Extract provided

Heat ‘go for the kill’ late in third quarter to blow out Spurs, even Finals series


With 3:50 remaining in the third quarter of Game 2 between the San Antonio Spurs and Miami Heat, Spurs guard Danny Green had just pumped faked Heat forward LeBron James and went straight to the rim to score his 17th  point of the night with an uncontested layup.

The Spurs led 62-61 over the Heat for a small moment; however, the following play by Mario Chalmers would ignite a Heat run that would send the Spurs back to San Antonio after being blown out 103-84 Sunday.

After Green scored, Heat guard Mario Chalmers would score on the other end attacking Green and the Spurs’ defense with a right-handed layup that drew contact and resulted with an and-1 opportunity. The Heat would take a 64-62 lead with 3:11 remaining in the third quarter, and from there, they would never look back as they took command for the night.

“I felt like we had them on the ropes at the time,” said Chalmers after the game of his and-1 play. “I told them (the Heat) lets go for the kill.”

Going for the kill was understatement, as Chalmers and the Heat would outscore the Spurs 41-22 for the remainder of the game. The Heat ended the third quarter with a 5-0 run and took it into the fourth quarter to begin with a 9-0 run.

The Heat lead would stretch as far as 27 points and Spurs head coach Gregg Popovich pulled his starters early, since the Spurs had little to no chance of making a comeback.

Asked after the game about the Heat’s run, Popovich responded quite simply, “They did a great job.”

From there, Popovich was asked if his team was tired and he took tired out of any answer.

“It’s not about tired,” said Popovich, “it’s about Miami played their ass off.”

“You need to shoot well and you need to take care of the basketball,” continued Popovich after the game. After turning the ball over just four times in Game 1, the Spurs’ hands looked like butter fingers in Game 2 as they turned the ball over 17 times and gave up 19 points to the Heat off of those turnovers. In fact, in the first quarter alone, the Spurs had already tallied five turnovers.

"If you turn it over and miss shots the way we did it's a bad combination,” finished Popovich on his assessment of Game 2.

The Spurs’ “Big 3” of Tony Parker, Manu Ginobili, and Tim Duncan looked to be missing in action in Game 2 as the big three combined to shoot 10-of-33 from the field, tally 27 points, and were responsible for 9 of the Spurs’ 17 turnovers.

“We’ve got no shot at winning a game against them if none of us play better,” said Ginobili after the game.

Even Duncan himself admitted he didn’t have his best game. “Credit to Miami,” said Duncan postgame. “They outplayed us. I know I played awfully.”

From the Spurs’ end, the Heat were just more aggressive according to their players and they too were responsible for how the result came with their lack of care for the basketball.

“It was more aggressive,” said Popovich of the Heat’s defense. “They were really aggressive obviously,” added Parker. “We have to take care of the basketball better.”

“We had a poor game,” continued Ginobili. “In the second half, they just run us over. Their pressure really got us on our heels. It’s disappointing.”

Record set
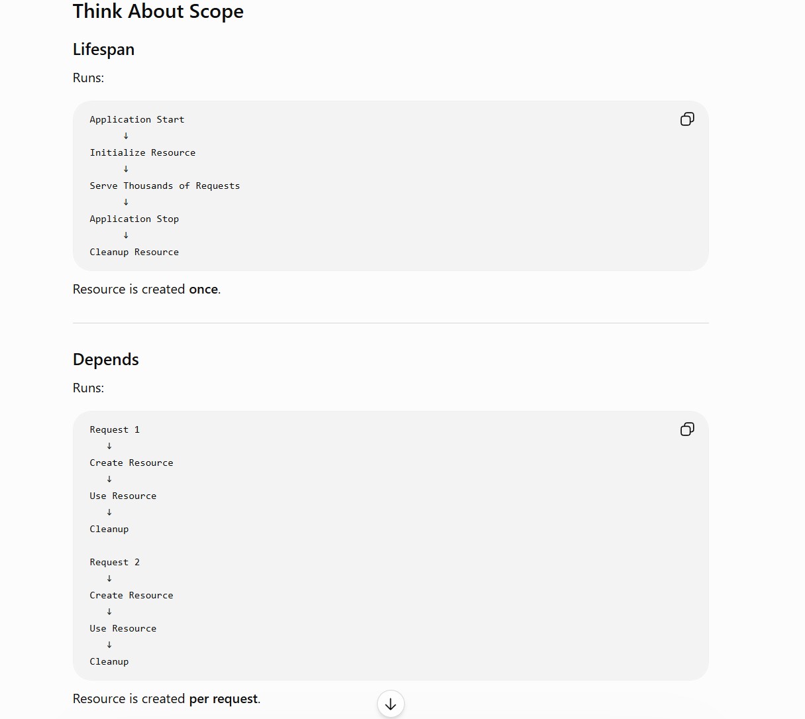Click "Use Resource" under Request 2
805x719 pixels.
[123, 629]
---
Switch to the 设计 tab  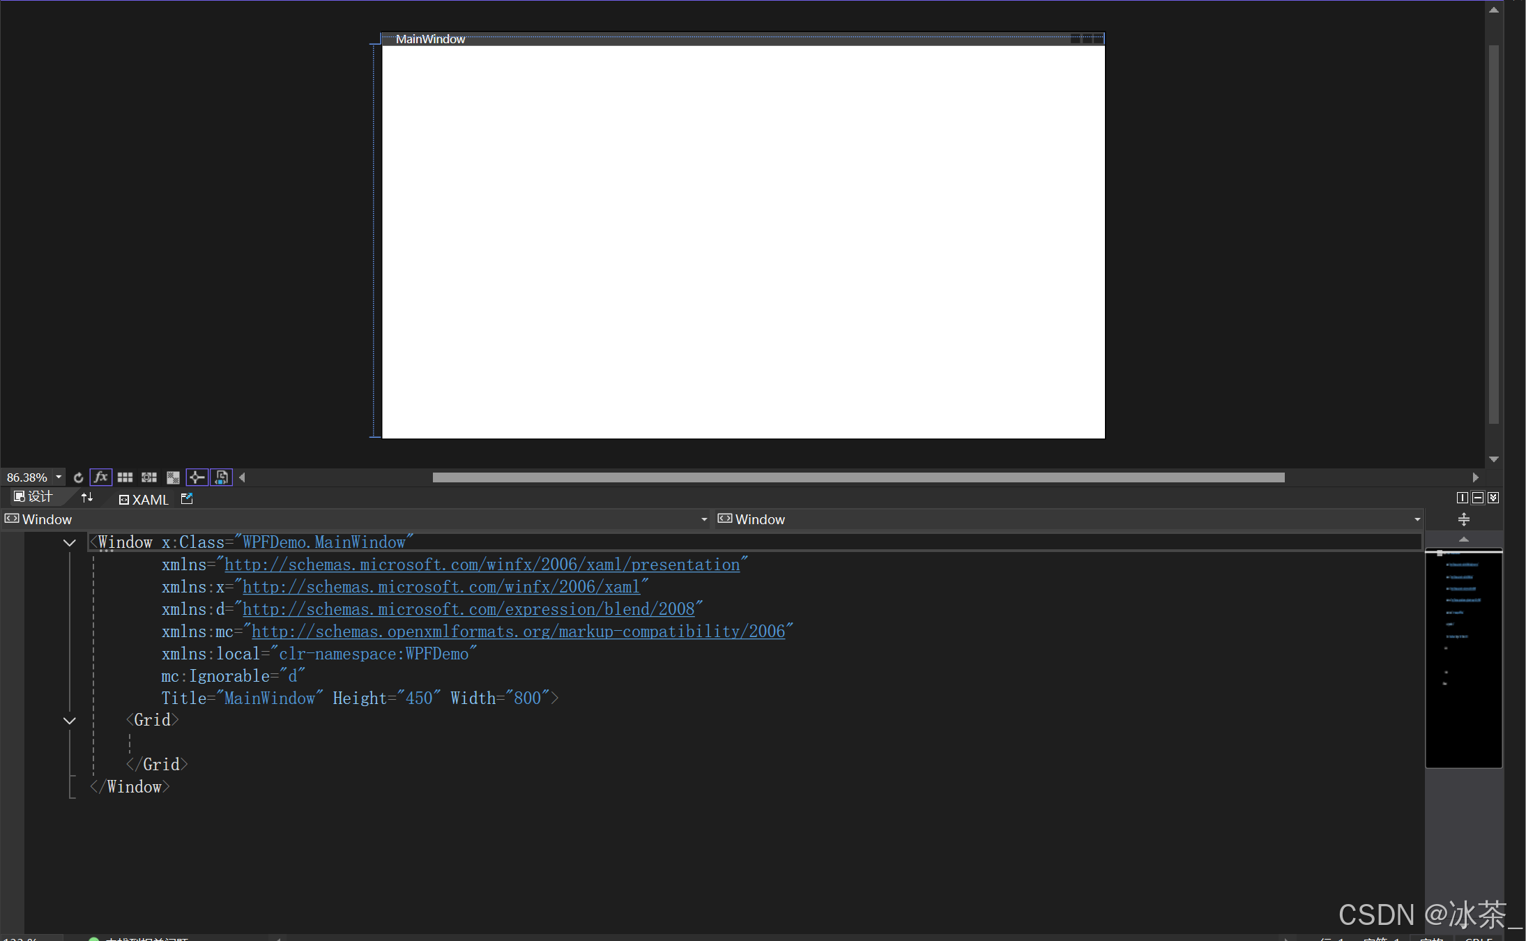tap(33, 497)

Work instructions
Please answer these questions from the Game 2 recap:
(a) What was the final score of the game?
(b) How many turnovers did the Spurs commit in Game 2?
(c) What was the combined field-goal shooting of Parker, Ginobili, and Duncan?

Result of this exercise
(a) The Heat won 103-84.
(b) 17
(c) 10-of-33